I've been really frustrated lately. And no, it's not because of cosleeping. Rather, it's the misunderstanding that exists on cosleeping. So I'm here to clear up a few things. I'm a little tired of people giving me empathetic pats on the shoulder when I say Ender sleeps in bed with us. No, it's no bed of roses. Yes, sometimes Mike and I find ourselves squished on one side with Ender gloriously sprawled on the other. But it was a choice, and one that I am very happy with and am willing to defend. I'm going to give you my take on it, which because this is a blog, I refuse to qualify with sources. You'll just have to believe me that I've read a lot on the subject.
First of all, the idea of training our babies to sleep independently is a relatively new one. Cribs as we know them today started appearing en masse in the victorian era. This was in response to the belief that it was genteel not to know anything about the going ons of your children. Some women would fake it, others would actually avoid their kids. Some believe this is due to Queen Victoria, who was quite publicly disinterested in children generally, and her own children specifically. Before this, bed sharing, aka 'family bed' was the norm. If there was no space in mom and dad's bed, then the kids would go into bed with siblings. Protestants, with their sexual moralizing and beliefs about corporeal punishment, saw a separate bed for a baby as a good idea. It would foster the strength and independence that they valued. It should be noted during this period of time that toddlers were having their gums excised (sliced open) and many died of sepsis, and people suffering from depression were locked into lunatic asylums and hosed down with water on a regular basis as part of treatment. It wasn't the forerunning times for medicine, let alone child psychology.

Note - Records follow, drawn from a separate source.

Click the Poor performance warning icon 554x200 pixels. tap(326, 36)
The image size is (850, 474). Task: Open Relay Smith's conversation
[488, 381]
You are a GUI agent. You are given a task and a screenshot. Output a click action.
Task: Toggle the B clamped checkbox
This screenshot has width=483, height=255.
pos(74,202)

So, with the seperate accomodations came long nights of crying and clingy children. This was alright though, because most Victorian homes had at least one servant, who could stay up with the kid and be exhausted in the morning. I'm sure if it was the servant's choice, the child would be in bed with them and there are accounts of this occuring. As was common with the time, the moralized practice was bolstered with pseudo science, Ms. Beeton, in her tome on household management was quite authorative on the subject, claiming it was unhealthful for a mother to sleep with her babe, who would suck her dry like a "little vampire".
While crib sleeping has dragged on as a cultural norm, medical research has been unclear on whether crib sleeping is safer than bed sharing. While the APA says cosleeping is a good idea, this is technically only having the crib in the same room as you (ie. not in a nursery). For those who oppose bed sharing, the data is quite clear: cases of SIDS are frequently caused by bedsharing. People in beds that are too small, who are under the influence of drugs or alcohol, who smoke, who formula feed, or who are obese are at particular risk. Proponents of bed sharing however, have astoundingly more evidence.
First of all SIDS is not the same as rolling on your baby. This is suffocation. SIDS is unexplained infant death, and also happens when babies are put in cribs by themselves. Secondly, babies who sleep with their mothers rarely roll on their tummies (because this would move them away from the breast) which has been established as a contravening variable in SIDS. Synchronous breathing has been associated with bed sharing. The part of babies' brains that reminds them to breathe regularly is not fully established, and when close to their mother they are 'reminded' to breathe. Also, infants who cosleep do not go as long without nursing, which can be very helpful to working mothers whose babes refuse the bottle, and whose supply is threatened by exclusive pumping. The 'distractable baby' also will eat better when in a state of half-sleep, which means distracted feedings during the day are less of an issue.
Now I state all of this as though I am against the crib, which I'm not. Some children will happily sleep in their crib from sunset to sunrise with nary a complaint. However, the environment which we have created where images of sleep-deprived parents walk like zombies around the house, trying to rock their seven, eight, twelve month old babes to sleep need not be the only reality. My troubles with sleep started with trying to obey the norms that were enforced by my peers, and ended with my acceptance that my life is now baby-led. There is a certain amount of peace in that.
So, understandably it is frustrating when I am asked repeatedly 'How is the baby sleeping?'. 'Great!" I respond, truly meaning it. I don't get to sleep in, but I almost always get a minimum of 8 hours. If not, it's my own fault. 'Has he started sleeping in the crib yet?" They ask me sadly, as though I've failed in some way. I wish their was some succinct way of explaining that I haven't tried in months, that even if he would sleep in his crib, I'm not sure that I'd want him to. I remember when he was a very young baby, and would sleep perfectly fine on his own for hours at a time, how poor my sleep was. I'd wake every hour, checking that his little hands hadn't covered his face, that he hadn't been crying and I hadn't heard. I wish I could express the reassurance that is felt when I reach out and feel his little chest rising and falling in perfect tempo.
I never intended to have a family bed. The idea seemed strange and foreign and dangerous. But then again, so did breastfeeding, and now I can't imagine being without it as the greatest parenting tool I have at my disposal.
But there is no way to explain it, no more than I could convince someone that there's not a God, or that someone could convince me that what I'm doing is wrong. It's just the way things are. So ends my rant, and my explanation.